Hand ball rule explains why Moussa Sissoko offence was a penalty

Conan Doherty

It was a controversial start to the Champions League final

Just 24 seconds into the 2019 Champions League final, Liverpool were awarded a penalty because of Moussa Sissoko’s hand ball.

By every metric, the action was an offence and Liverpool were owed their penalty. The hand ball rule in football has always been a point of consternation and it has intensified even more this year with the introduction of VAR but the same referee who gave United a penalty against PSG for Kimpembe’s hand ball was right to allow Mo Salah an effort from 12 yards.

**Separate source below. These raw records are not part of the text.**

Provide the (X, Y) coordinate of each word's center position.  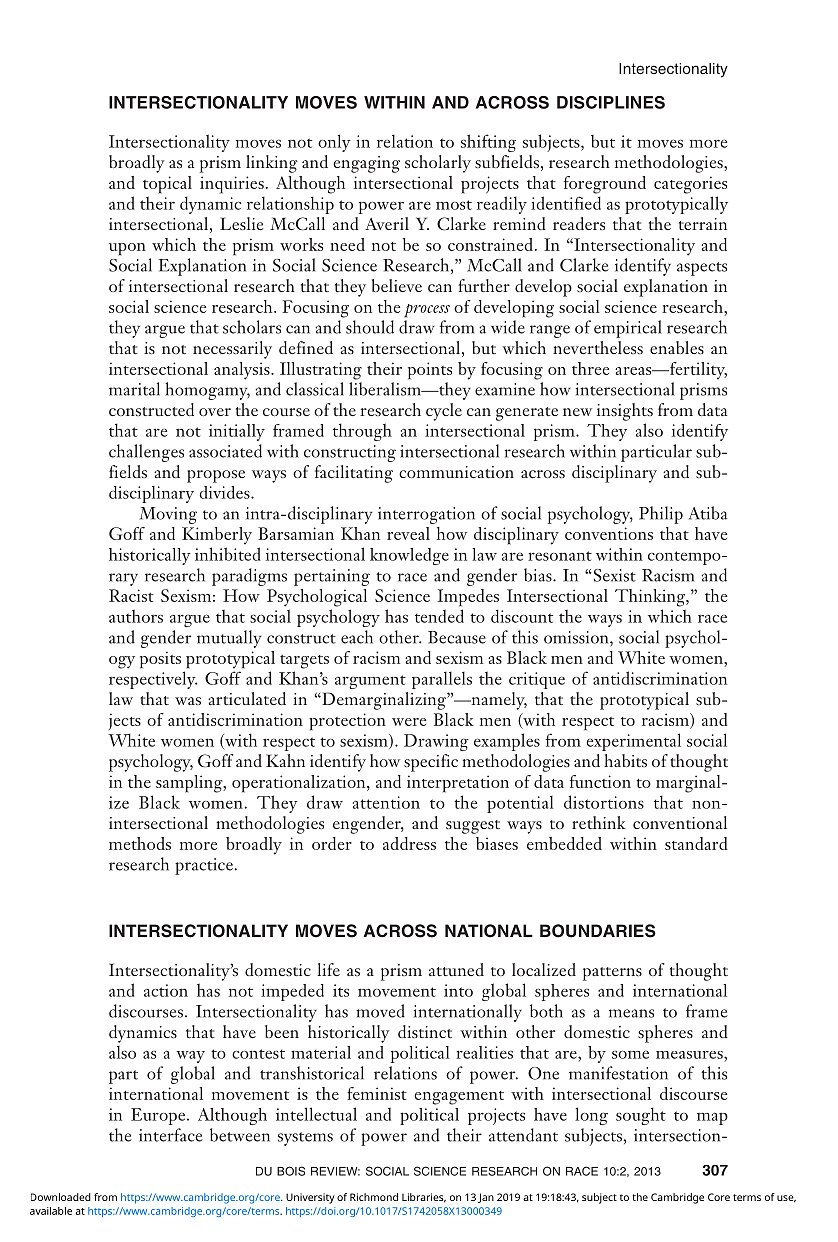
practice (204, 866)
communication (456, 472)
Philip (661, 515)
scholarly (438, 164)
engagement (459, 1098)
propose (216, 476)
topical (167, 185)
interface (171, 1135)
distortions (604, 802)
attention (386, 802)
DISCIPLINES (611, 102)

One which the Egyptian duly dispatched.

Sissoko might not have moved his hand in reaction to the flight of the ball but he had no need to have his hand in that unnatural position which obstructed the cross unfairly.

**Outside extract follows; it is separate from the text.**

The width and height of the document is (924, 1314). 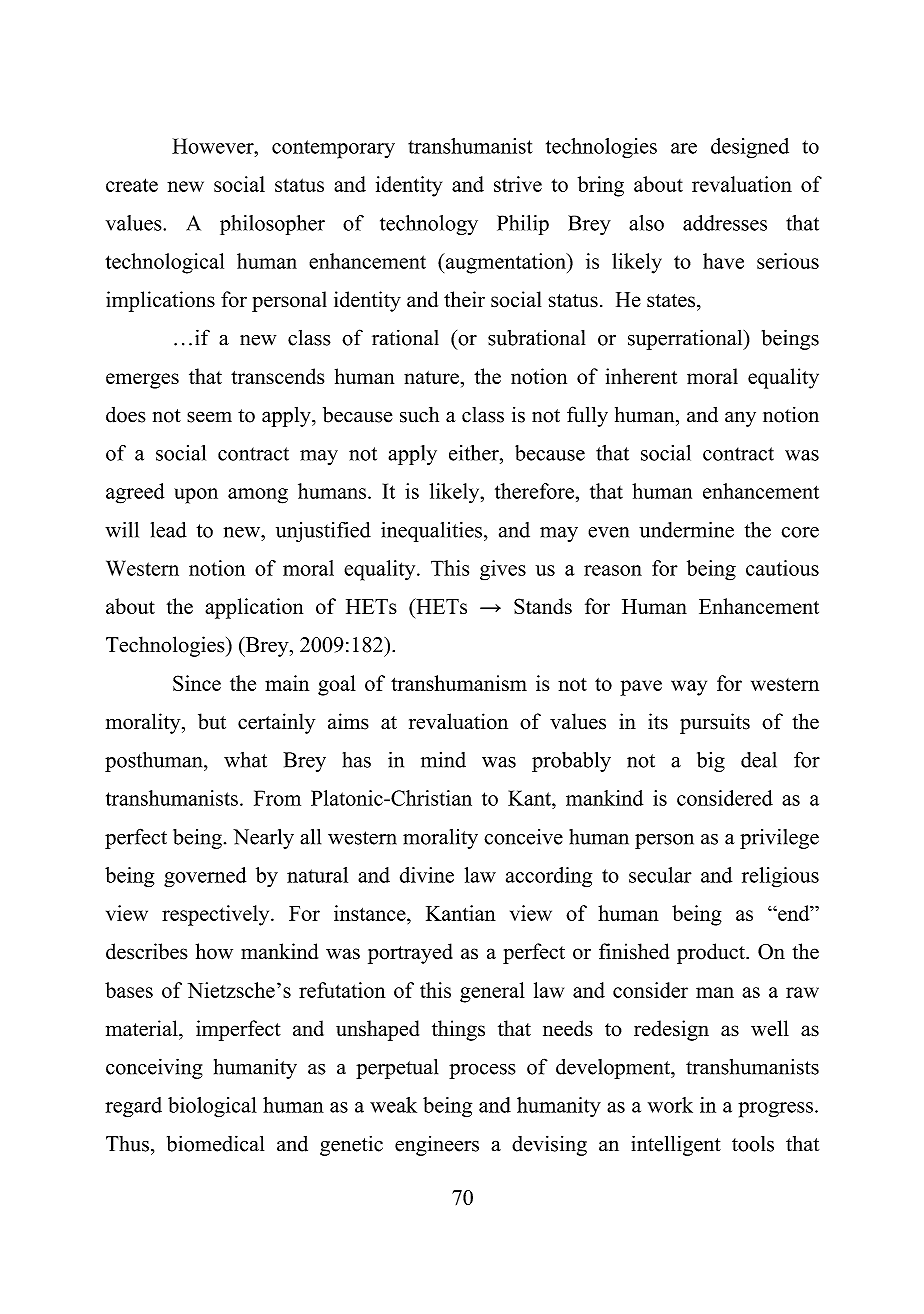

The distance between his arm and the ball also allowed him an opportunity to move it out of the way or, you know, not have it extended perfectly 90 degrees away from his body – and then keep it there the whole time.

And, actually, what happened when the ball hit his arm was that Sissoko then proceeded to move his hand towards the ball which was dropping in the deflection and he handles it a second time and spins it to ground.

It was unnecessary, it was unnatural and it was a penalty.

The handball rule

Handling the ball involves a deliberate act of a player making contact with the ball with the hand or arm.

The following must be considered:

  • the movement of the hand towards the ball (not the ball towards the hand)
  • the distance between the opponent and the ball (unexpected ball)
  • the position of the hand does not necessarily mean that there is an offence
  • touching the ball with an object held in the hand (clothing, shinguard, etc.) is an offence
  • hitting the ball with a thrown object (boot, shinguard, etc.) is an offence

The goalkeeper has the same restrictions on handling the ball as any other player outside the penalty area. Inside their penalty area, the goalkeeper cannot be guilty of a handling offence incurring a direct free kick or any related sanction but can be guilty of handling offences that incur an indirect free kick.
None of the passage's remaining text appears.